Spore-FP1 (spores of Bacillis subtilis coated with TB antigens) were recently developed at SGUL as a novel TB vaccine. Intranasal delivery of Spore-FP1 significantly enhances the protection induced by BCG vaccination in a mouse aerosol Mtb infection model. It is hypothesised that inclusion of the Mtb Heparin-Binding Haemagglutinin Adhesin (HBHA) antigen allows the vaccine to mimic Mtb’s capacity to bind to lung epithelial cells and gain access to submucosal tissues inducing protective immunity in the lungs. Our aim was to assess the suitability of the HuAlv model to test this hypothesis by studying the uptake, translocation and immunostimulation of Spore-FP1 vaccine, gaining insights into how this, and potentially other aerosolised vaccine candidates may reach submucosal immune cells.
By studying the translocation of Spore-FP1 and comparing with both individual components and referencing to MTb, our aim was to generate proof of principle data that could be used as a foundation to further key studies to improve our understanding of the protective immunity arising through the interaction of aerosolised vaccines with the mucosa. The hope is that improved understanding would expedite the development of vaccines administered to the lower respiratory tract, where transient interactions are difficult to follow in vivo. Using the HuAlv model in this way could lead to rational design of aerosol vaccines with 3Rs benefit.

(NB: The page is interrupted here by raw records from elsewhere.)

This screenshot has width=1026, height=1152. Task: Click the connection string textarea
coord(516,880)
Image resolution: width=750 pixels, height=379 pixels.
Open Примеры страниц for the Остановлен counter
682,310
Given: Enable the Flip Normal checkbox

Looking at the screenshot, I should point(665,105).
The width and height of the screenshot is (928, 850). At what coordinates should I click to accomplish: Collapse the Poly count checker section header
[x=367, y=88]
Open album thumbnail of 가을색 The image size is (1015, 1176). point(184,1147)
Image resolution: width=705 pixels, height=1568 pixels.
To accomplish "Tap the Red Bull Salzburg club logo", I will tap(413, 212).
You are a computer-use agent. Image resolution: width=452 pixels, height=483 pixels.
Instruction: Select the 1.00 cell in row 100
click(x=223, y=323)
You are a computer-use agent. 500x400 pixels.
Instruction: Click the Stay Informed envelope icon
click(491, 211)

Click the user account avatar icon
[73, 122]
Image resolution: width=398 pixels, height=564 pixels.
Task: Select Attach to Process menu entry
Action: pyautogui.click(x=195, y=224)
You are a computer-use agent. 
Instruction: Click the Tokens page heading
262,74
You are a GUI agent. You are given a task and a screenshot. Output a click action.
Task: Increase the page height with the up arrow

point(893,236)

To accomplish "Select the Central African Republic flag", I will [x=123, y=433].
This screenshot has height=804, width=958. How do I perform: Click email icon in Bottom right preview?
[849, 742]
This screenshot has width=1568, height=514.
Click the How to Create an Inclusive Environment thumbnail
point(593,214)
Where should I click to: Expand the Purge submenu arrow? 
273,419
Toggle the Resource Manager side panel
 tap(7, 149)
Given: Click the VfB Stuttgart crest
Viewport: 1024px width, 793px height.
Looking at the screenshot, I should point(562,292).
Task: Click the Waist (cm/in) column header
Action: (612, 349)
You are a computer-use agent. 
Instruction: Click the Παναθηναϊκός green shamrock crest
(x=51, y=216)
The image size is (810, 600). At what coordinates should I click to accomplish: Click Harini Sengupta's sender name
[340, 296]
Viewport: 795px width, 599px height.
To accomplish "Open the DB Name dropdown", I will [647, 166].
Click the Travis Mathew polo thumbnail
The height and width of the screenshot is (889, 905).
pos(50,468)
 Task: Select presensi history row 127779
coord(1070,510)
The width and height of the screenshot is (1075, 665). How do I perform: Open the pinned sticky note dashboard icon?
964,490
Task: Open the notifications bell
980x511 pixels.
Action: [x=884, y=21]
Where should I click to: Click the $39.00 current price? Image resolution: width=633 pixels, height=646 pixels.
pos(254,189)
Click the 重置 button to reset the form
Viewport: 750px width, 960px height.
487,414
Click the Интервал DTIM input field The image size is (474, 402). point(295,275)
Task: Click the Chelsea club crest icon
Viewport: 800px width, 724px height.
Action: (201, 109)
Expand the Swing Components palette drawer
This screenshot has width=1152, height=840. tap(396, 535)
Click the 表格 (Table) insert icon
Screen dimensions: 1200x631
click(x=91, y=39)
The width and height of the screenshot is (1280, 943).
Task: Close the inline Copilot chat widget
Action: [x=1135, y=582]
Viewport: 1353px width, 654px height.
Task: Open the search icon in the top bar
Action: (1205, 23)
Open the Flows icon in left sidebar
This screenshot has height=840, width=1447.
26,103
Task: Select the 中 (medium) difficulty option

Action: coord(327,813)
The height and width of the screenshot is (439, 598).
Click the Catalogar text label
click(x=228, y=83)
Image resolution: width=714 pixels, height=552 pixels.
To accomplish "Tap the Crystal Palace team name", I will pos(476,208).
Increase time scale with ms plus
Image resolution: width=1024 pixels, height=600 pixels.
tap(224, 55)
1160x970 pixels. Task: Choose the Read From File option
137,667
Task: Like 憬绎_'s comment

The HuAlv bilayer model was successfully transferred from the UOS to SGUL, with integral tight junctions demonstrated by both Dextran Blue (DB2000) transport resistance and transepithelial electrical resistance (TEER). Although we were able to demonstrate that Spore FP-1 was associated with AECs, we were not able to quantify Spore-FP1 in the basolateral supernatant of bilayer cultures grown on suspended permeable inserts nor in the basolateral supernatant of AEC monolayers. It is not clear whether this is due to a genuine lack of translocation/transcytosis of Spore-FP1, or insufficient sensitivity of the assays we developed to quantify spores. We were able to demonstrate translocation of live Mtb across bilayer cultures, suggesting live mycobacteria at least do cross the epithelial-endothelial bilayer of the model.
Despite the lack of apparent translocation of the Spore-FP1 vaccine, we did find it caused a time-dependent increase in important activatory and chemoattractant cytokines following administration, which may suggest that immunostimulation, not translocation, may be key to the efficacy of this particular vaccine.
Finally, as studies are exploring the role of non-human primate (NHP) cell-free lung lavage as a mucosal adjuvant of inhaled vaccines, we added filtered lavage to the bilayer model and found it had no detrimental effect upon bilayer integrity (as determined by TEER).